Fig Leaf Old Fashioned

50ml bourbon or rye whiskey
5ml sugar syrup
2 dashes orange bitters
1 hand-sized fig leaf, roughly torn

GLASS: rocks

GARNISH: baby fig leaf/fig slice/lemon or orange twist

METHOD: combine the whiskey and the sugar syrup in a mixing glass, add the torn-up fig leaf and leave to infuse for half an hour. Strain into an ice-filled rocks glass, add the bitters and stir.

Negroni Sbagliato (or “Bungled Negroni”)

25ml Campari
25ml red vermouth
75ml sparkling wine

GLASS: rocks

GARNISH: orange wheel

METHOD: build over ice

Yuzu & Jasmine Spritz

75ml yuzushu (yuzu sake or shochu)
50ml sparkling jasmine tea
(Optional) 5ml sugar syrup

GLASS: rocks

GARNISH: cucumber wheel and/or edible flower

METHOD: build over ice


40ml dry gin
25ml red vermouth
5ml Luxardo Maraschino liqueur
1 dash Angostura Bitters

GLASS: cocktail glass

GARNISH: orange twist

METHOD: stir and strain

You don’t need expensive spirits to make good cocktails – what you need are good team players. The sort of classic, well-made brands that, happily, often reside at the more affordable end of the spectrum. In the book I’ve picked the 12 bottles I could not do without. But I’ve also included ideas for those oddities at the back of the cabinet too: the Green Chartreuse, the Bénédictine DOM and the sunshine-yellow yuzushu. 

Regardless of what you’re making, a really great cocktail begins with a frozen glass. So before you read any further, go and put a couple of coupes in the freezer. If you’re anything like 99 per cent of home bartenders, you could also devote a bit more attention to ice because nothing takes the shine off a G&T quite like two miserable cubes that have melted to pea-size. Discard that flimsy ice tray that came free with your fridge and get one that does big, chunky cubes (my current favourite is the Bar Original Silicone Ice Tray, £9.95, The bigger the cubes, the slower they’ll melt – which means your drink will stay colder for longer without getting all diluted. If in doubt, always use more ice – allow four to five cubes per drink. This will do more to upgrade your Negroni than any amount of luxury gin. A homemade ice block, hacked into irregular shards, can also look beautiful. For really show-stopping, crystal-clear spheres, cubes and blocks I go to London’s Ice Studio. 

The best kind of cocktail is one that gives joy not just in the drinking but in the making too.
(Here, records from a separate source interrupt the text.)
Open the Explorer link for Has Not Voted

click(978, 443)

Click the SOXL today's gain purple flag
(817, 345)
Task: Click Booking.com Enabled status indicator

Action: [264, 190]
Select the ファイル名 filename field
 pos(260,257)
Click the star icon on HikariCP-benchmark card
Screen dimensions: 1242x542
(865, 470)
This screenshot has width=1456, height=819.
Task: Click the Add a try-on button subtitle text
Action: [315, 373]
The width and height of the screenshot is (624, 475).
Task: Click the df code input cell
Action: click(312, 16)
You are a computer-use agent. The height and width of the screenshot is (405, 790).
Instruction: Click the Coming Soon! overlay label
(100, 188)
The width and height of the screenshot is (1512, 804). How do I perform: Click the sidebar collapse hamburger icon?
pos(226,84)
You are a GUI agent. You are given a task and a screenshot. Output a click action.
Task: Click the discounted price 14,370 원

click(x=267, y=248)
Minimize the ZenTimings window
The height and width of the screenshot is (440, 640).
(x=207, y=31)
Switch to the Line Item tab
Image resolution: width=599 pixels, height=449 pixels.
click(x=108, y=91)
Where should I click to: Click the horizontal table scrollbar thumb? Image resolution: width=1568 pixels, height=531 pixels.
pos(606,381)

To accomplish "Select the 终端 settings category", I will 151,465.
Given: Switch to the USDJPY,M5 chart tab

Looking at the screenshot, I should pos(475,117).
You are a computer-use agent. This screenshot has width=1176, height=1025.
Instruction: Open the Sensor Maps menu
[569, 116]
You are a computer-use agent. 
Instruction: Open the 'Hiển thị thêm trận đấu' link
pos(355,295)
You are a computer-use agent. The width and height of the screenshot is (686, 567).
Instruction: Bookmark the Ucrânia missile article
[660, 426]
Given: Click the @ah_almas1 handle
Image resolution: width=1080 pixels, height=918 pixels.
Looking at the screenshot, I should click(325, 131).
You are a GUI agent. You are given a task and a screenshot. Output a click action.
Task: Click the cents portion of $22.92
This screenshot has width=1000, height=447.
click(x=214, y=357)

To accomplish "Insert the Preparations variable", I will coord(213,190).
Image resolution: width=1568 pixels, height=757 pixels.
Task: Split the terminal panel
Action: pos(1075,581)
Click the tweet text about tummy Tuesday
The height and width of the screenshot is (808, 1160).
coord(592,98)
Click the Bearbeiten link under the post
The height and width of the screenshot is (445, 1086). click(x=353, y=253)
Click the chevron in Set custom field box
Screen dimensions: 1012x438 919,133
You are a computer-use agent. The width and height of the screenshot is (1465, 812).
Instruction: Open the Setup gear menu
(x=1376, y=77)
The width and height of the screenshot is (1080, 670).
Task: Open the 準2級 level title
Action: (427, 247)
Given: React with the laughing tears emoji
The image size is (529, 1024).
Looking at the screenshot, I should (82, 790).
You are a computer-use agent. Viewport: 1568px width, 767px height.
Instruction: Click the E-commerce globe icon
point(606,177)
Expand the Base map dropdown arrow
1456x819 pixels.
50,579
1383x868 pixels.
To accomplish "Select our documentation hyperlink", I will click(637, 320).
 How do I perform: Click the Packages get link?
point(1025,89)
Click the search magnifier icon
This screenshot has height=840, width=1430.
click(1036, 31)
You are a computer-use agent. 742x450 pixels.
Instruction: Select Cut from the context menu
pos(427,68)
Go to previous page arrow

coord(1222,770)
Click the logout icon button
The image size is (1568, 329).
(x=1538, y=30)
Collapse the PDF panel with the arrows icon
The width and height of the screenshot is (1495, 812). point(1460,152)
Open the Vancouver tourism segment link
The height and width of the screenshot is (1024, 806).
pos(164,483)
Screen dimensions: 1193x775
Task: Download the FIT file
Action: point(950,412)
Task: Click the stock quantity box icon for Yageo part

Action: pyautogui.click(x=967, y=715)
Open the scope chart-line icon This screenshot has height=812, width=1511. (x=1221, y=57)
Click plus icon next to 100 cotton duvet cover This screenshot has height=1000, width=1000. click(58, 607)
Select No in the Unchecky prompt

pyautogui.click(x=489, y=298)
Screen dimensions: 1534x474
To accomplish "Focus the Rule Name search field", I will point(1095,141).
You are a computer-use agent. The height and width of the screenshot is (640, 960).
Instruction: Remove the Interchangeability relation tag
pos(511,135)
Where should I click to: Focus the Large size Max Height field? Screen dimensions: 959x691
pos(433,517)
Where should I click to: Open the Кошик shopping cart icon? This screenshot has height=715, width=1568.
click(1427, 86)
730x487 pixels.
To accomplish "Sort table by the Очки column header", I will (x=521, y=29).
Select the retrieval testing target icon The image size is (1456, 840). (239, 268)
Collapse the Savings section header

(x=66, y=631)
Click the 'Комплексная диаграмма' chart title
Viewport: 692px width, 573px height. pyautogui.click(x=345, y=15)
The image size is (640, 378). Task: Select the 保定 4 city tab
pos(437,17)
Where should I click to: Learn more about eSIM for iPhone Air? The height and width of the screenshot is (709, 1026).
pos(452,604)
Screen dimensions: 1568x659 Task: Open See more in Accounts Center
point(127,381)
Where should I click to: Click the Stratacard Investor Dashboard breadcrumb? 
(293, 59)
So while your bar tools needn’t be fancy, they should give you pleasure to use. For shaken drinks, I use a workaday Boston ­– the kind of glass-and‑tin shaker favoured by the trade. But if it’s Saturday night and I’m stirring Martinis, I like to spin out the ritual. Out comes the long-handled bar spoon and the Japanese mixing glass; the olives and twists are speared on silver cocktail picks.  

Virtually all the glassware pictured in the book is from my own collection, from the paper-thin crystal tumbler by Richard Brendon ( to the gilt-edged coupe I found in a flea market in Hell’s Kitchen. When choosing stemmed glassware, err on the small side – most modern designs are far too big, so the liquid is tepid (and you are half-pissed) before you’re halfway down the drink. You can’t go wrong with a ’30s-style Nick & Nora – its curvaceous design will cover you for most drinks; and I’m also a fan of the leggy Pony glass by Savage x Nude ( And when was the last time you could say you have a Nude Savage Pony in your kitchen?

And remember, as you mix the drink, to savour everything you do. For the crack of ice, the clink of glass, the scent of lime and mint can be intoxicating too.